From Enraged To Engaged

“One of the most influential propositions in marketing” wrote McGovern & Moon in the Harvard Business Review “is that customer satisfaction begets loyalty and loyalty begets profits.”Why, then, do so many companies infuriate their customers by binding them with fees, confounding them with fine print, and otherwise penalizing them for their business? Because, unfortunately it pays. Companies have found that confused and ill-informed customers, who end up making poor purchasing decisions, can be highly profitable indeed.

Thus far, our take on the link between emotion and transformation has focused on the positive, from the culture of caring & community at DaVita to the spirit of fun & games at Zappos. Yet much of business – most of business, I suppose – is infused by the negative. ‘Heart Power’ may be what fuels championship teams, as Vince Lombardi set forth more than 40 years ago, and love may be the “killer app”, as Tim Sanders argued more recently, but there’s a reason this HBR essay was titled, ‘Companies and the Customers Who Hate Them.’ It’s one emotion, sad to say, that’s always in plentiful supply. Think of as terms of enragement. Companies continue to behave in ways that drive their customers crazy: outlandish baggage fees from airlines, rigged overdraft charges from banks, impossible-to-understand contracts from rental-car companies, countless other indignities both large and small, substantial and trivial.

As provocative as it was, the HBR essay wasn’t meant to be an attack on big companies. “Businesses that prey on customers are perpetually vulnerable to their pent up hostility,”McGovern & Moon wrote. “Sometimes all it takes to drive mass defection is the appearance of a customer-friendly competitor.”Well, that’s not all it takes. The warning helps explain the rise of companies such as Lexus and the transformation of The Geek Squad from basket case to best of breed case study. But the success of these and other game changers isn’t about providing better terms and conditions to customers. It is also, and primarily, about crafting stronger terms of engagement with customers. That’s the real promise of start-from-scratch transformation, whether by a hungry start-up or a long time incumbent. The most enduring source of advantage, the most effective way to become the most of something, is for emotionally charged employees to capture the imagination of emotionally drained customers. The late Arnold Glasow, devoted himself to helping companies connect more deeply with the customers, put it eloquently years ago, “Nothing splendid was ever created in cold blood,”he wrote. “Every great accomplishment is the story of a flaming heart.”

AIM OF THE TASK:
From the essay on customer engagement, list the specific company practices it names as driving customers crazy, each with the kind of company it comes from.

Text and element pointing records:
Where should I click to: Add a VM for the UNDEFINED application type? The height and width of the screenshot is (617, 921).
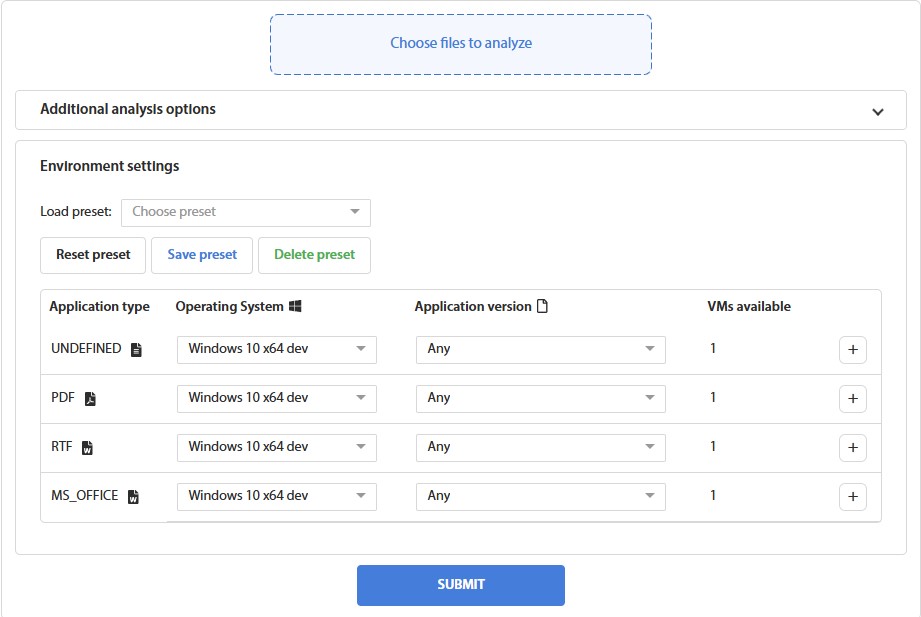coord(853,349)
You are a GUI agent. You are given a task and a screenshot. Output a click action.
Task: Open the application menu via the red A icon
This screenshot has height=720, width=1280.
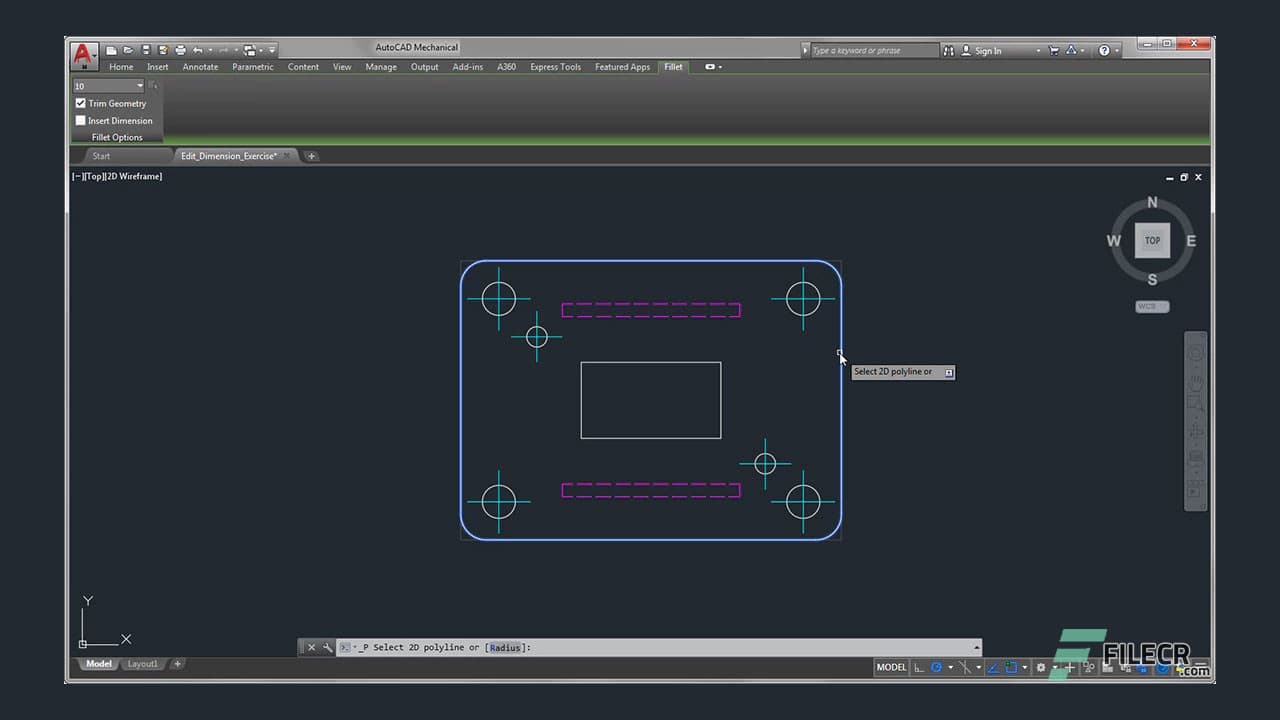(82, 53)
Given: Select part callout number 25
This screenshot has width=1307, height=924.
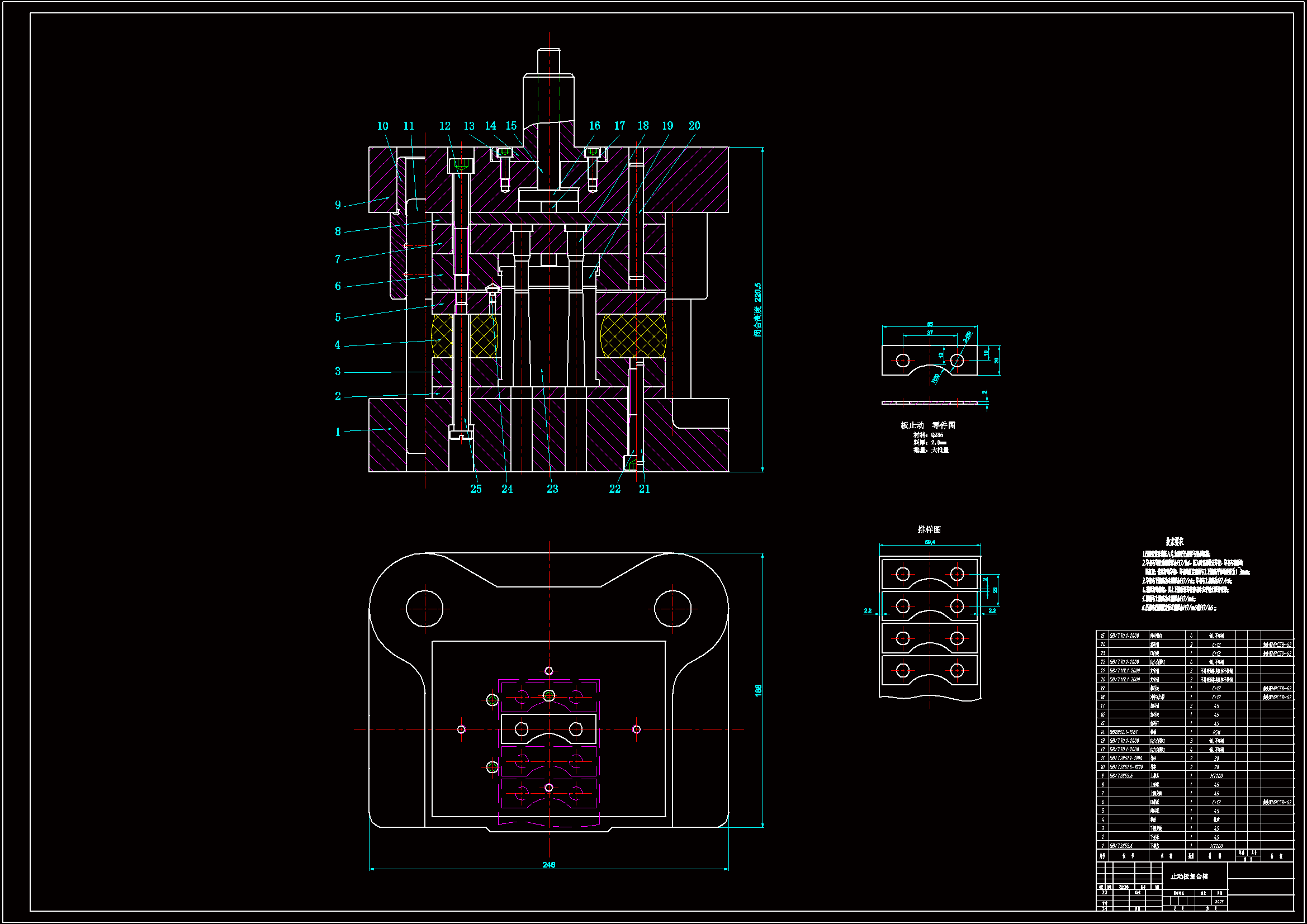Looking at the screenshot, I should pyautogui.click(x=476, y=489).
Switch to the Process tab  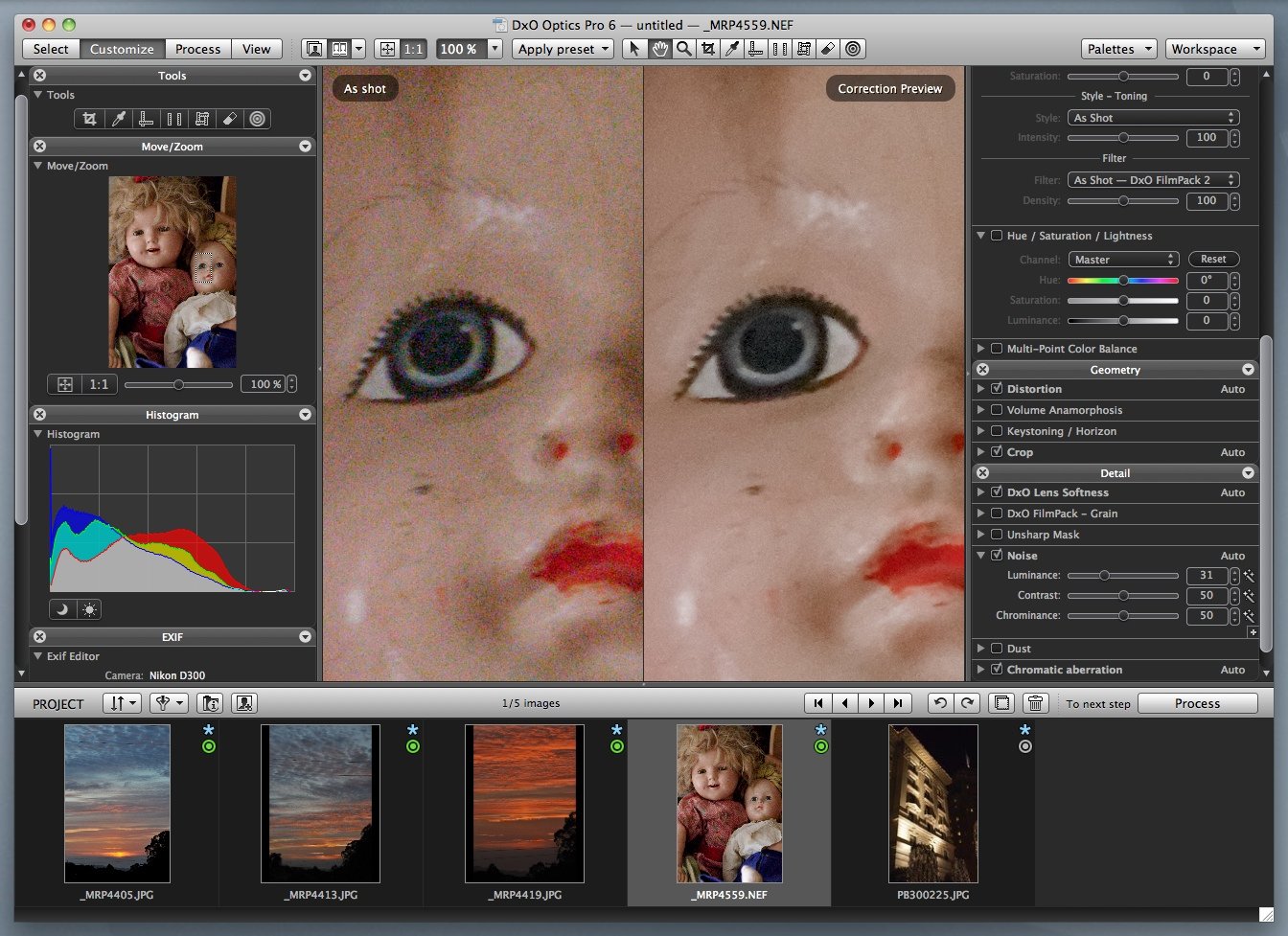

EXERCISE SOLUTION:
- Outlandish baggage fees from airlines
- Rigged overdraft charges from banks
- Impossible-to-understand contracts from rental-car companies